By Tash Shifrin
25 March 2010The troubled Rural Payments Agency has admitted it will still be ‘some time’ before it fixes the IT systems that have left the £1.6bn Single Payments Scheme for farmers mired in crisis since 2005.
The Commons Public Accounts Committee has repeatedly criticised the RPA and its parent, the Department for the Environment, Food and Rural Affairs. The fiasco has left farmers out of pocket and the department facing costs of hundreds of millions of pounds.
The committee attacked ‘comprehensively poor administration on a grand scale’ in its December report. It focused on the agency’s £350m IT system, which was at risk of becoming obsolete.
Data held in the system remained ‘riddled with errors’, the MPs said. Efforts to keep the IT systems running continued to ‘soak up’ money, with another £84m handed to contractors Accenture in the past two years.
But, in a response buried in Treasury minutes this month, Defra said it only ‘partially’ accepted the PAC’s recommendation that it should draw up a business case for a new IT system.
It said forthcoming European Union negotiations on farming subsidies from 2013 would ‘dictate the IT requirements for the scheme’. This meant fixing the IT systems was ‘likely to run for some time’.
A spokeswoman told Public Finance that the IT overhaul would ‘in large part’ depend on how long EU negotiations went on – ‘something over which the UK does not have control’.

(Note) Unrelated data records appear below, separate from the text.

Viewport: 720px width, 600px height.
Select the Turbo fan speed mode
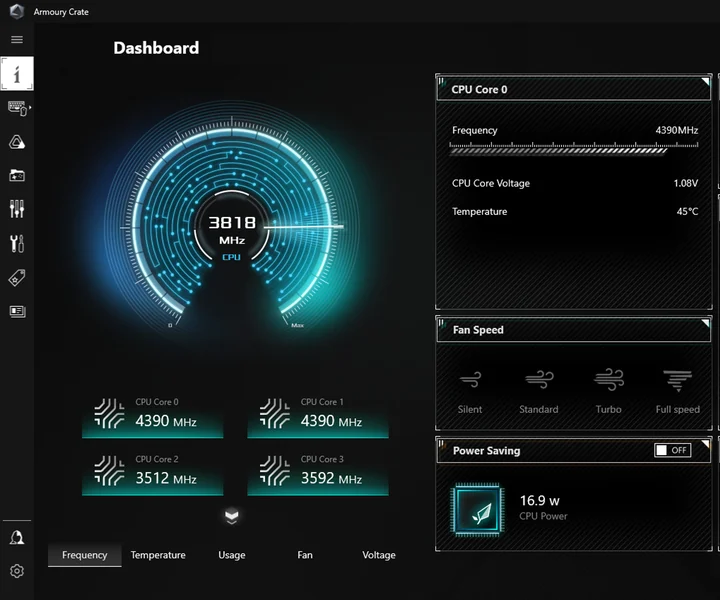(x=608, y=391)
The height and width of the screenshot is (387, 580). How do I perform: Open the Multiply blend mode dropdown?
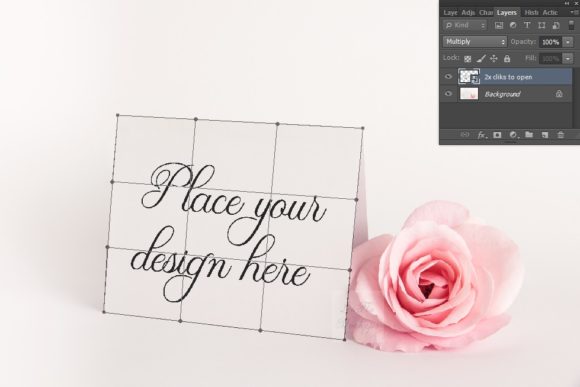click(x=475, y=42)
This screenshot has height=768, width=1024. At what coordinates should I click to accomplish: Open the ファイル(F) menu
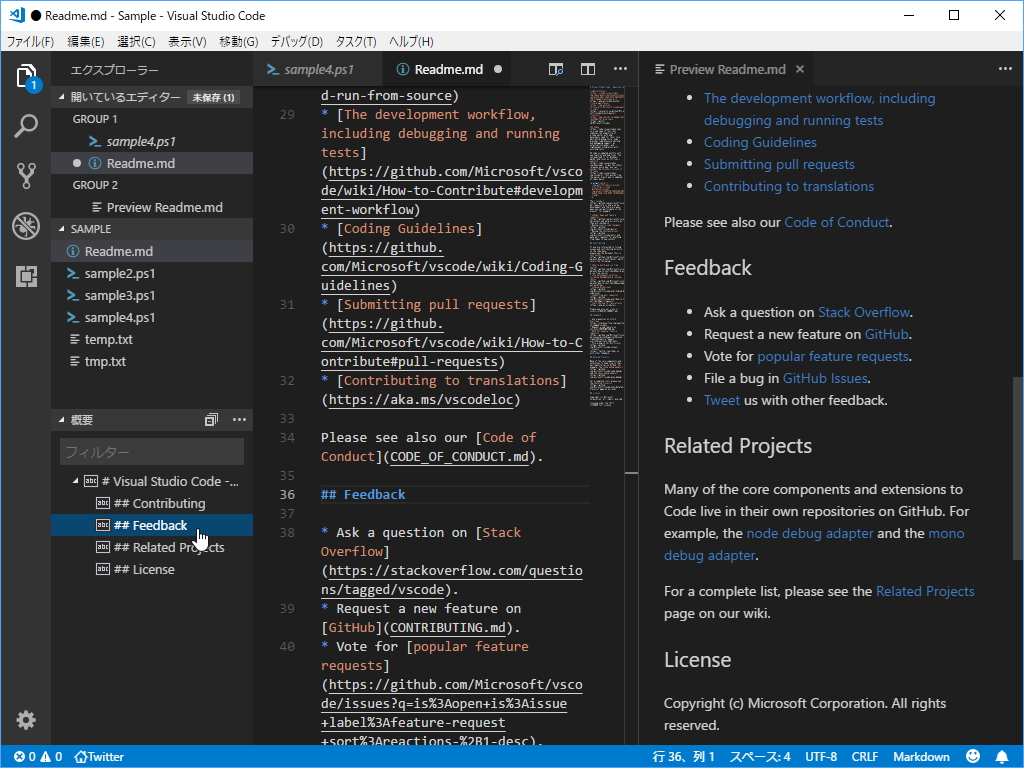[30, 41]
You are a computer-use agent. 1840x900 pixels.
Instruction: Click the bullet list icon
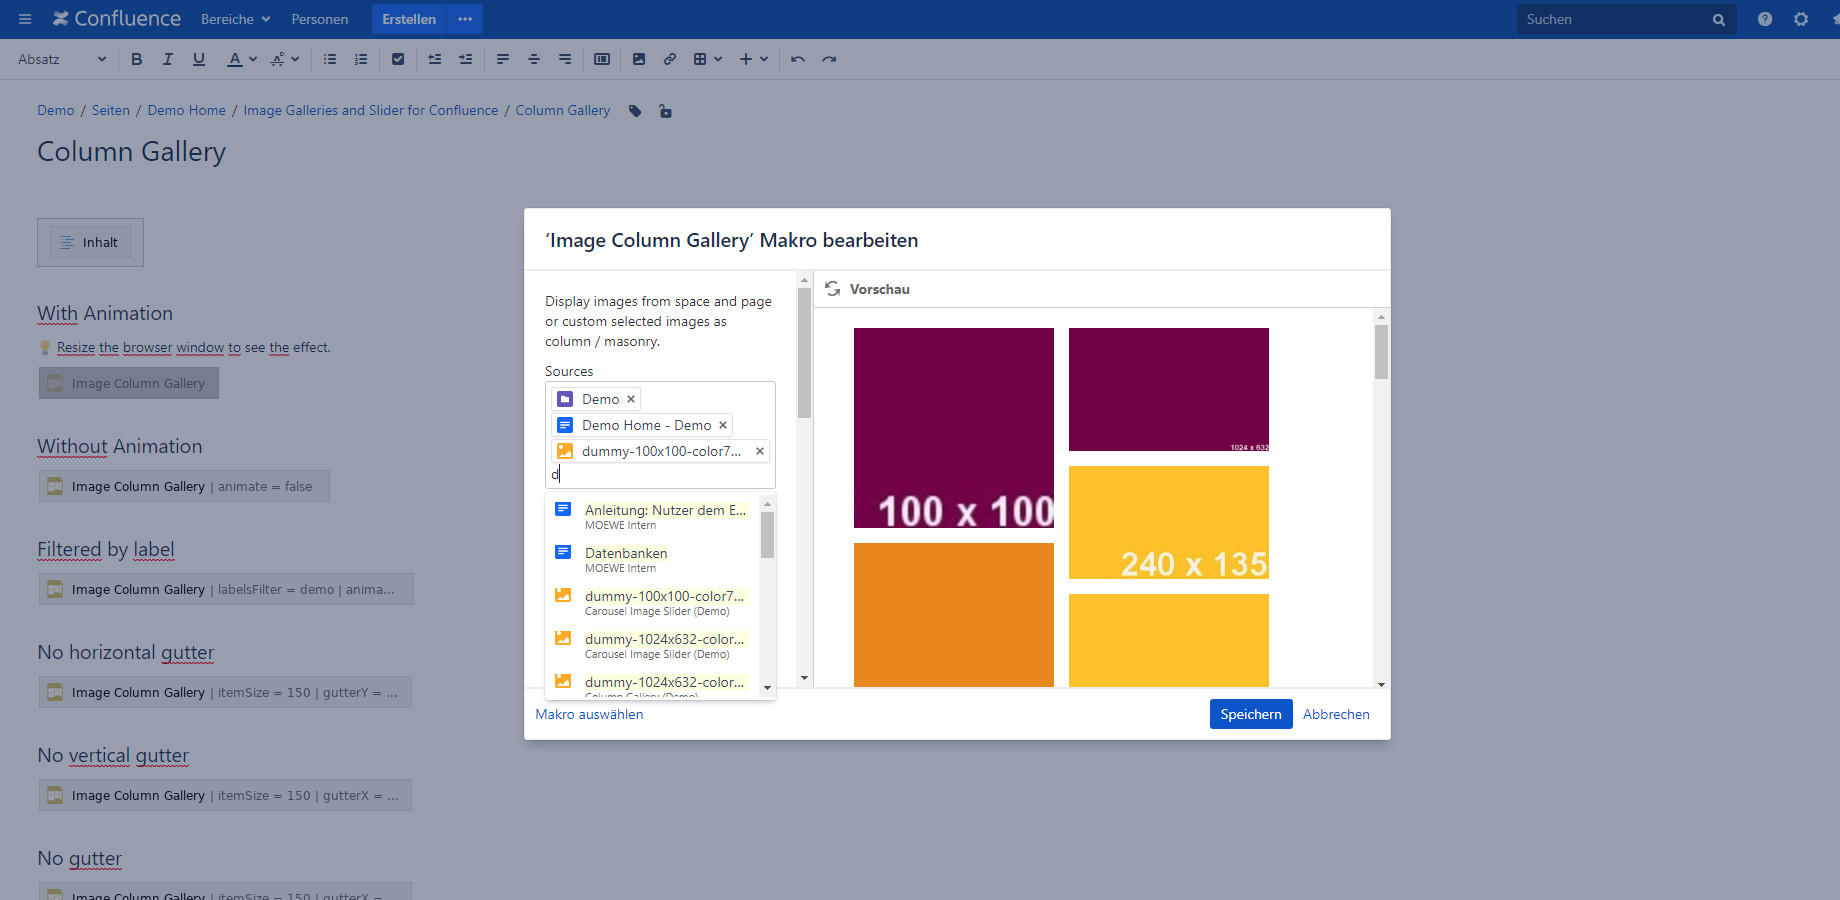[x=330, y=59]
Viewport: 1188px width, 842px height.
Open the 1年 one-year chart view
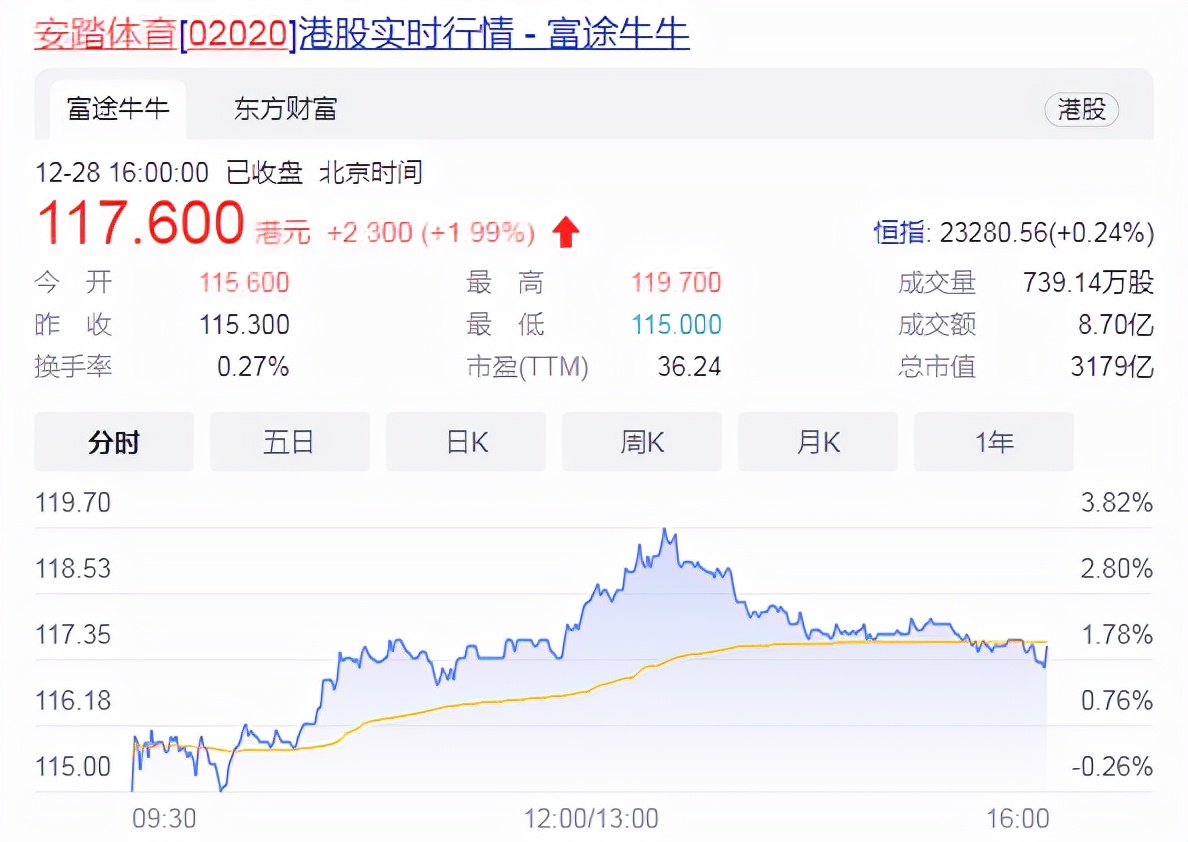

Defra also rejected the PAC’s recommendation that an external organisation should ‘tidy up and clean each claim’. It said this had been estimated to cost up to £100m.
The department admitted it had already spent around £119m to ensure the data that forms the basis of the annual payments was correct, with another £700,000 spent on ‘system changes’ between August and November 2009.